Phantom Income as of 1-16-14
The House Bill and budget has been sent to the Senate as I write today. It does NOT include an extension of the exemption that expired 12-31-13 for treating forgiven debt as income. There are still advocates for the extension of the exemption and this is the latest information available as of today:
Bill Seeks to Extend Federal Tax Exemption for Forgiven Mortgage Debt
Congressman Bill Foster (D-Illinois) introduced the Homeowners Debt Relief Extension Act (H.R. 3856) on Tuesday. The bill would extend the mortgage debt tax exemption that’s been in place since 2007 for another two years.
The Mortgage Debt Relief Act of 2007 makes debt that is reduced or cancelled through a loan modification or debt forgiven through a foreclosure or short sale tax-exempt. Other criteria also apply, such as the indebtedness must be on a principal residence and the maximum amount that can be claimed for the tax break is $2 million.
Since 2007, Congress has extended this tax relief to homeowners so that they are not liable for taxes on the difference between the house’s value and the loan modification or between the house’s value and the amount of a foreclosure sale or short sale.
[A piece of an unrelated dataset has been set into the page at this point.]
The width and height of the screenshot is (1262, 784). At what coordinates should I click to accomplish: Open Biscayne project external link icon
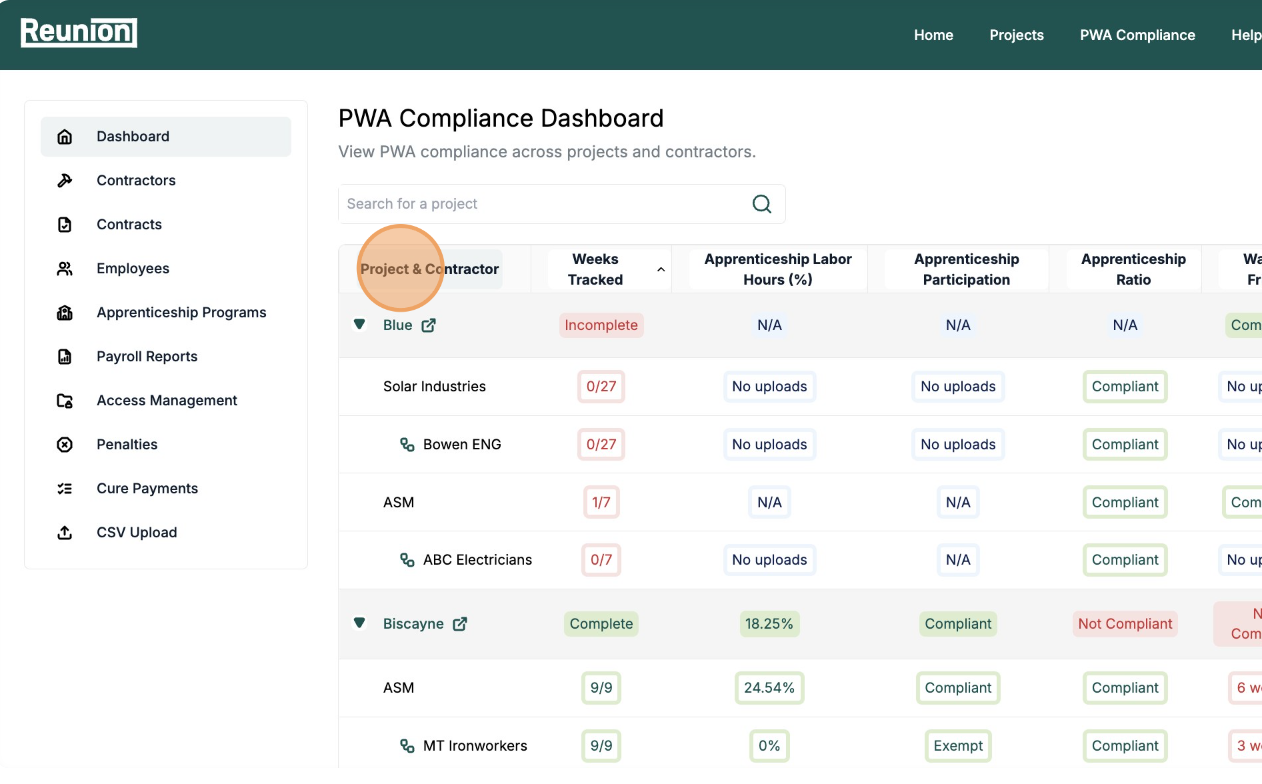[460, 624]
This tax relief expired on December 31, 2013, however, and so far, no extension has been passed by lawmakers, though homeowner advocates are lobbying heavily to reinstate the mortgage debt tax exemption.
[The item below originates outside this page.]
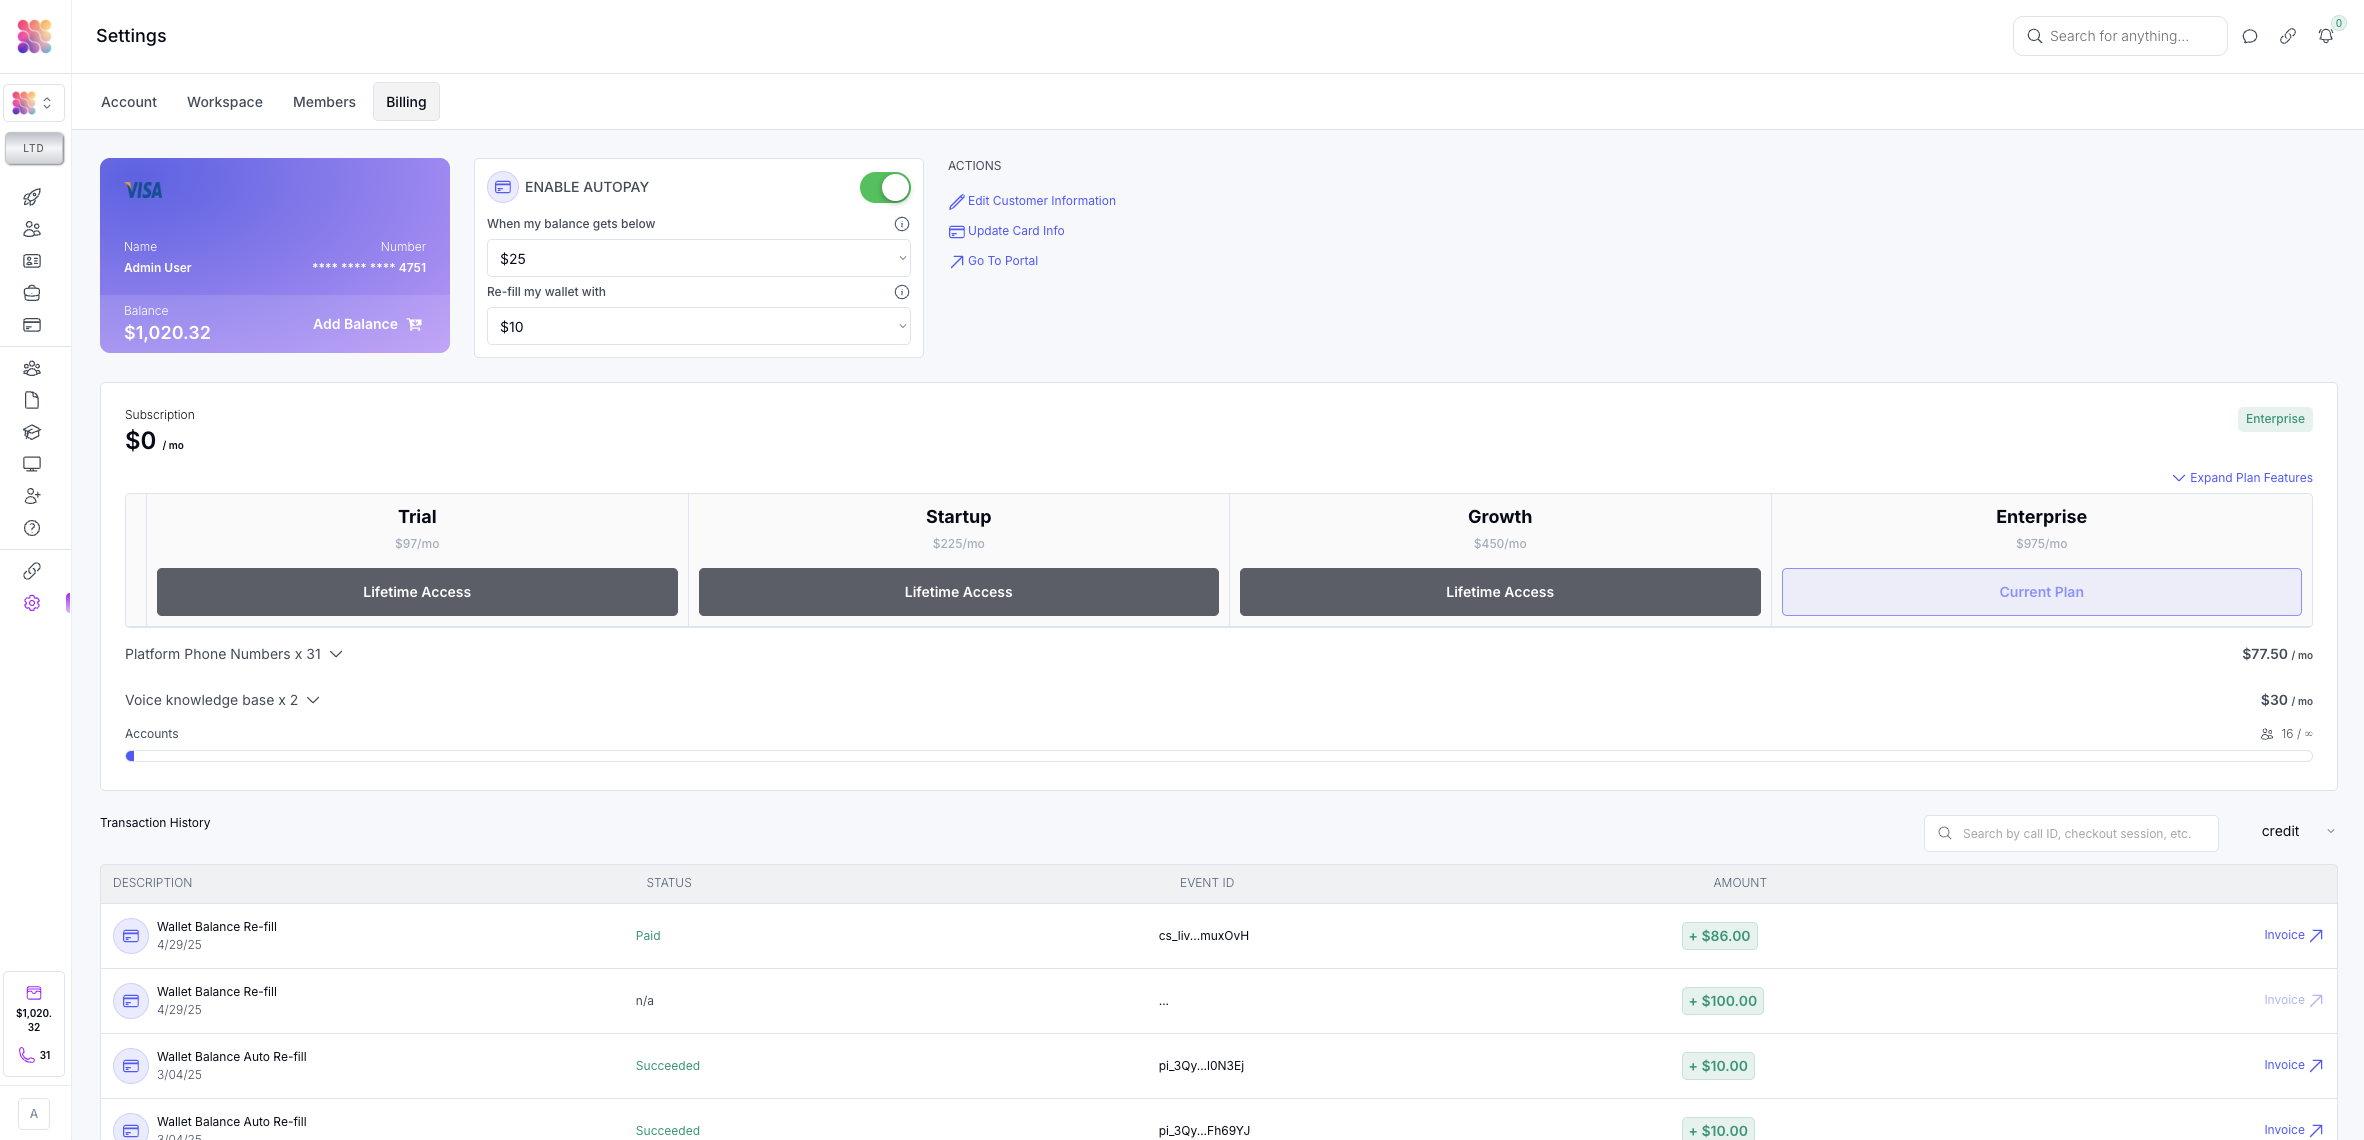Select the settings gear icon in sidebar

[x=32, y=603]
Foster’s bill would ensure any qualifying reduction or cancellation of mortgage debt is not considered taxable income by extending this tax relief through January 1, 2016, for debt forgiven after December 31, 2013.
Foster’s proposal calls for the costs of such an extension to be offset by repealing a tax break in the Internal Revenue Code’s Section 199 for oil and gas companies. Foster says the Section 199 deductions are no longer necessary since oil and gas companies are making billions in profits each year.
“With millions of struggling homeowners still underwater on their mortgages, now is not the time to cut off this tax credit,” Rep. Foster said. “We shouldn’t be offering up millions in tax breaks to oil and gas companies, while leaving working families, still struggling to recover from the recession, with a bigger tax bill.”